Cheltenham Gold Cup winning connections, jockey Bryan Cooper, trainer Gordon Elliott and owners Gigginstown Stud, combined to take the feature at the matinee meeting in Clonmel, the Suir Valley Chase, with Bright New Dawn.
With low sun interfering with the course, the two fences in the straight were omitted, resulting in the horses leaving the ground five times fewer than anticipated. The eventual winner was easy to back and sent off the 5-4 favourite, but was keen in the early stages.
Westerners Son poached a long lead but a bad mistake down the back on the final circuit cost him momentum.
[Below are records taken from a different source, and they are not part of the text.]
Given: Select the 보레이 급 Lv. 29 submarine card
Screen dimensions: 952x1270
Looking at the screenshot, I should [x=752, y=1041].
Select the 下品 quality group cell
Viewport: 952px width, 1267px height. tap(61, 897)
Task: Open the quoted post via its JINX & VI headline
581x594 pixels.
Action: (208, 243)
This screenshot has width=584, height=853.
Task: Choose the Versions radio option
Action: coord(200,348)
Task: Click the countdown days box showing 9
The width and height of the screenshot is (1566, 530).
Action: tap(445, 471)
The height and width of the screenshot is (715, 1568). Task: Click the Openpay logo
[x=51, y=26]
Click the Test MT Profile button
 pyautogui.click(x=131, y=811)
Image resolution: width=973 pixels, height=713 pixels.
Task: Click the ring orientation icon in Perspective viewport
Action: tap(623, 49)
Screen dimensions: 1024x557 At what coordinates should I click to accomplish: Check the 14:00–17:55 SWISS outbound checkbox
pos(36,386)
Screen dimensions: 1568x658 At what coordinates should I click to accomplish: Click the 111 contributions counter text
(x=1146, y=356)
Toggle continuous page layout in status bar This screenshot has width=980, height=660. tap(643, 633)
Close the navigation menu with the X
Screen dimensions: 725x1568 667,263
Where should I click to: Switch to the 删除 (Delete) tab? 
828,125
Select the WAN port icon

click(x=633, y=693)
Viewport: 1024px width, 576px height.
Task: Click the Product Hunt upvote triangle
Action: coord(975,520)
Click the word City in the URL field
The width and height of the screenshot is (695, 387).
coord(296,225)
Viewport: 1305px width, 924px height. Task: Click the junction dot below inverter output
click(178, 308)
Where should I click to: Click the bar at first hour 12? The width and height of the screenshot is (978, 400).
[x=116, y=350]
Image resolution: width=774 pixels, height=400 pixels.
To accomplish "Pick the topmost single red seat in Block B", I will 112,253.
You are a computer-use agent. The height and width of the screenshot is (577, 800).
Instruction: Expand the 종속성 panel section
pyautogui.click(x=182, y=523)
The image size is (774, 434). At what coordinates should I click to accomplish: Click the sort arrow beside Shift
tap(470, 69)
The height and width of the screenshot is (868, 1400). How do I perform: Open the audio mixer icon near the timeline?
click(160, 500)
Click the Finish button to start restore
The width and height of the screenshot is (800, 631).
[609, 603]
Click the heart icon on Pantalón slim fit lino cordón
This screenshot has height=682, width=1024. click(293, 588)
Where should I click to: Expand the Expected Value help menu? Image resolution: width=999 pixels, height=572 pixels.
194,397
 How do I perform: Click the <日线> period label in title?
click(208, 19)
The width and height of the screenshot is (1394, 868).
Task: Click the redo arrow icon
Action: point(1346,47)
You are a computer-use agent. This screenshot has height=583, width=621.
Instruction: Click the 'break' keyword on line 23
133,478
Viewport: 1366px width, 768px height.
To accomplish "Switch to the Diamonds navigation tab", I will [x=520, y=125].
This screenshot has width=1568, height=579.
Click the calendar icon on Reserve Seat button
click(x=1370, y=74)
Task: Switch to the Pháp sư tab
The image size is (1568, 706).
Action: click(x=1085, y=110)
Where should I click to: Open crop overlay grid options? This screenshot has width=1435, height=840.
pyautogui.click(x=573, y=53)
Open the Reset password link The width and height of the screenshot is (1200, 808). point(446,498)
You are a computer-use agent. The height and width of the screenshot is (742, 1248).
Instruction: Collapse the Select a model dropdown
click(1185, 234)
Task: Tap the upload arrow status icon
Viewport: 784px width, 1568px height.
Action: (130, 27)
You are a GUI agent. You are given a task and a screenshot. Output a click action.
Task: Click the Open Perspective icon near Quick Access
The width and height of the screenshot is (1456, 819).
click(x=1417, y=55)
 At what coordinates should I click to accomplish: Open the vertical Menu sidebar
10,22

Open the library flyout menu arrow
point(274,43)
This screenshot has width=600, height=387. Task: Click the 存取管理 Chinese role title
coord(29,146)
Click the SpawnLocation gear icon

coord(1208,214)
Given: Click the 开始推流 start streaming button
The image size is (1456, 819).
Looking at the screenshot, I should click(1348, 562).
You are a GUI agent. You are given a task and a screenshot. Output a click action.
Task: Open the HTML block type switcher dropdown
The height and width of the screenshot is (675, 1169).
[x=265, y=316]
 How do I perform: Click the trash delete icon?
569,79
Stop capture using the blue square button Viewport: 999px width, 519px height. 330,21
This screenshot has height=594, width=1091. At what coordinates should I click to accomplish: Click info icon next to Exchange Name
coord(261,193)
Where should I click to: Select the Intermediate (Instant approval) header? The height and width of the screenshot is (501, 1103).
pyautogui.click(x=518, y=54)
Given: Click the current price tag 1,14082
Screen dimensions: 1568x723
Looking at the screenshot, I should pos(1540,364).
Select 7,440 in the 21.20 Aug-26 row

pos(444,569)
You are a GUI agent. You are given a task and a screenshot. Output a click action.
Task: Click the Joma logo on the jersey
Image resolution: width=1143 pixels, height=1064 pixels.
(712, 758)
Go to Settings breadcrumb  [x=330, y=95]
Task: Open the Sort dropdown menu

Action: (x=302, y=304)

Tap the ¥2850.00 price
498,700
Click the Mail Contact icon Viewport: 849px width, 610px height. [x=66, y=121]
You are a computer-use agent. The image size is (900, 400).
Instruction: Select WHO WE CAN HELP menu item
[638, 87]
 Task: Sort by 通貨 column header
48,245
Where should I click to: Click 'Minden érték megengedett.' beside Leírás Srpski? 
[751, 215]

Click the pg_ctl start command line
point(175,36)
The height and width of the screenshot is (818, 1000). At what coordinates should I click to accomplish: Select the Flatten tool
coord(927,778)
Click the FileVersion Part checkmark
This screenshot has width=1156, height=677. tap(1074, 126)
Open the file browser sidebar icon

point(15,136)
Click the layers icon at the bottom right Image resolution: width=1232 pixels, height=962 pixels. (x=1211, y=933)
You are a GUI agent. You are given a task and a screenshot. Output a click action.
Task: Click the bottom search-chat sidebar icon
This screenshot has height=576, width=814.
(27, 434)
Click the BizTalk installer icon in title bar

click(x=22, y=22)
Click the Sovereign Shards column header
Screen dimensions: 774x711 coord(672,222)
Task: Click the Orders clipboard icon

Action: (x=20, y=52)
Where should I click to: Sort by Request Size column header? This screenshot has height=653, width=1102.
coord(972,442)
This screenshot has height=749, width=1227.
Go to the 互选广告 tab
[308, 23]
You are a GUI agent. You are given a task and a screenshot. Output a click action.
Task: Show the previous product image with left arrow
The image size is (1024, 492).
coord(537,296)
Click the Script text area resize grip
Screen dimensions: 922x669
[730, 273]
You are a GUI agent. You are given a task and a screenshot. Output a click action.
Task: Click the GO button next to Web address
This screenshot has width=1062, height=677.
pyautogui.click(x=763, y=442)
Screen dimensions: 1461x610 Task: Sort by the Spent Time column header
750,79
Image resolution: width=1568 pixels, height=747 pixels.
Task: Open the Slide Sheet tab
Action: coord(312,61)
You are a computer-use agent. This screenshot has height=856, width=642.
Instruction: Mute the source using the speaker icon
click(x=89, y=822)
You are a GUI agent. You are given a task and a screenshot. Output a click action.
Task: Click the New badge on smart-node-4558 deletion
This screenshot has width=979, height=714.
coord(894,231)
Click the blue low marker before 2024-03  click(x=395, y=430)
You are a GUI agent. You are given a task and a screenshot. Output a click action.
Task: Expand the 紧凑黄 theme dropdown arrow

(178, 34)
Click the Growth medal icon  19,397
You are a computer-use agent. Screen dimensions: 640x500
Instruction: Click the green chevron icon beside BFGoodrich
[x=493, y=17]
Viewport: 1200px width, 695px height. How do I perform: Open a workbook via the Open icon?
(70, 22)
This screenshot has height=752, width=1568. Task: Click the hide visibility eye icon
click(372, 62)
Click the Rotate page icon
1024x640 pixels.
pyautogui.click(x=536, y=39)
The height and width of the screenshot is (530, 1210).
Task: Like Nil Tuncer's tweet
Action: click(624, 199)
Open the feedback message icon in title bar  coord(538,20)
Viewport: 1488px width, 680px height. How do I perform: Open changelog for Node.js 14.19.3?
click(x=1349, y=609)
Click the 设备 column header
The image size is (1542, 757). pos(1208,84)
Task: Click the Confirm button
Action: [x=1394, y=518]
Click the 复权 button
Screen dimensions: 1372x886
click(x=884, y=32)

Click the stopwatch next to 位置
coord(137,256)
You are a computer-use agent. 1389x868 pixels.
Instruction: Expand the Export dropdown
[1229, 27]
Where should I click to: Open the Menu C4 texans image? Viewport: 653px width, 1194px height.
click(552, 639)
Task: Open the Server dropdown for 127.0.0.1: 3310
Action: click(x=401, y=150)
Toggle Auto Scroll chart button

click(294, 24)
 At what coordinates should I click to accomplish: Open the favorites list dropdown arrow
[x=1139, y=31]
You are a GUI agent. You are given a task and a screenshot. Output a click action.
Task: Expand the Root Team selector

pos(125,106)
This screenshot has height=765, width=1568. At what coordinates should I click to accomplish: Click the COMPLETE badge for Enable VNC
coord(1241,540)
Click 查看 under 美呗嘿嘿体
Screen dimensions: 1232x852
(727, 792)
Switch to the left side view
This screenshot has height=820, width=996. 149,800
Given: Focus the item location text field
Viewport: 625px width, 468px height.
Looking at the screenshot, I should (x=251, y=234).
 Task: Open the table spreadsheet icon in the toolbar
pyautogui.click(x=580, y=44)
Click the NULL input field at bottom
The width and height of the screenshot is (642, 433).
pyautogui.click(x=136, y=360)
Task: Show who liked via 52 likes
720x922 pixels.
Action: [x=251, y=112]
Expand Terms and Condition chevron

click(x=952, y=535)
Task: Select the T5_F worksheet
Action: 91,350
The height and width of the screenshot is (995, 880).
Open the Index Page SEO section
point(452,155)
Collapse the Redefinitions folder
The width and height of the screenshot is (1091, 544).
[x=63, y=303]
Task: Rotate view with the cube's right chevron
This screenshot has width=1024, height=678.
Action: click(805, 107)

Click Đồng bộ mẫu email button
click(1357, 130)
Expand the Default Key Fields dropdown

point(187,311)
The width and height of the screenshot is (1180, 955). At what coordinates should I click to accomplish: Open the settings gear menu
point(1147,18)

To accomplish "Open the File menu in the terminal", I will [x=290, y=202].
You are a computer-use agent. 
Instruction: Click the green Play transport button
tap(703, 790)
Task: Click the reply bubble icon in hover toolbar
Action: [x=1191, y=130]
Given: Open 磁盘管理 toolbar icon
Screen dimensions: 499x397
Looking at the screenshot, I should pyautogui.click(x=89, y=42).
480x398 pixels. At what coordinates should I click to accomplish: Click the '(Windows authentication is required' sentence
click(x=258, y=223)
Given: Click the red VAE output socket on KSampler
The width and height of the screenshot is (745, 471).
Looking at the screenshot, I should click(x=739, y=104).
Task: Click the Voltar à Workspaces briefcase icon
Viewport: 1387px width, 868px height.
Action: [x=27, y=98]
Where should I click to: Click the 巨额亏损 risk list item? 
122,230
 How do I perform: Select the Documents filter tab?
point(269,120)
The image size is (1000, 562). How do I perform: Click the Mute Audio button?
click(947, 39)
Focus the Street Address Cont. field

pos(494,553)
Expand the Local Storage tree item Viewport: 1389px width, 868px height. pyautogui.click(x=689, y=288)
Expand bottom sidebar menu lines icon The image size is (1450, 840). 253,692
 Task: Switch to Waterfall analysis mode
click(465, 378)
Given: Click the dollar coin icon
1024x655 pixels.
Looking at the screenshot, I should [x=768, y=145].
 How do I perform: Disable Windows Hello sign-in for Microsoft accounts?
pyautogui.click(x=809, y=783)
As they raced downhill towards the turn for home, the favourite eased into contention, and then coasted past the long-time leader in the straight before stretching right away for a bloodless victory.
“He was entitled to win on ratings, and that will get his confidence up,” said Cooper. “The fences being omitted did no harm either - they didn’t tire him out – as it is as far as he wants to go now, and I’d say he’ll be going back in trip rather than further.”
It was the second leg of a double for the winning rider, who teamed up with Irish Grand National-winning trainer Mouse Morris to take the opening Easter Holidays Maiden Hurdle with Alamein.
The six-year-old was prominent throughout, sent to the front turning for home, and was a length up when favourite Bleu Berry took a crashing fall at the final flight. That left the 9-4 chance to coast home clear of Call Vinnie.
Ruby Walsh, ride of Bleu Berry, sustained a sprained ankle and stood down from his intended ride aboard The Job Is Right in the feature.
Another bumper winner, Laid Back Luke, successfully conceded weight to all of his rivals in the Ardfinnan Maiden Hurdle. Sheila Lavery’s horse was ridden positively by Robbie Colgan and had the chasing pack in trouble before they turned for home. Lake Takapuna kept on well but could never quite get to the leader, who won with something to spare.
“He’s a tricky horse, very hard to get fit because he’s so lazy at home, but we’re delighted with that,” said the winning trainer. When he’s headed he spits it out, but has tonnes of ability and likes to dictate the pace.
“He came out of the last race really well, came home and ate up, but we were a bit worried this might have come a bit soon, but it wasn’t. We’ll keep him going, because he’s got a good action and I don’t think he liked the really heavy mud that he had been running on.”
Mary Louise Hallahan has been enjoying a great run with her horses, and Owenacurra Milan made a belated but successful debut over fences in the Slievenamon Beginners Chase.
For much of the trip the 7-2 chance traded the lead with Peter From Paris, but he travelled best into the straight, and stayed on well to race home comfortably clear of the staying-on Cairde Aris.
“We’re delighted with that. It’s probably a bit unorthodox for an 11-year-old to have his first run over fences but still …,” said Hallahan. “Andrew (Lynch) gave him a great ride, and he seemed to jump very well.
“Where he goes next depends on what mark he gets. We’ll contemplate a handicap or maybe a winners’ race, but if the ground dries too much he won’t be running on that.”
Of the stable’s recent run of form, Hallahan added: “Things are going nicely for us, the horses are in good form, and the ground has fallen right for us, so long may it last.”
Pat Fahy’s Ancient Highway made light of a near eight-month absence when making all to take the two-mile-two handicap hurdle under Shane Shortall.
In a battling finish to the Martinstown Opportunity Handicap Chase, the Peter Maher-trained and Ambrose McCurtin-ridden Mtada Supreme edged out King Blue and Jack Kennedy by a neck. The winner will be aimed at the banks race on the Saturday of Punchestown.
The meeting closed with another bumper victory for Jessica and Kate Harrington, this time with Thirsty Work, who carried the colours of JP McManus. Crazyheart set out to make all, but the winner moved past early in the straight, and raced away for a clear-cut success.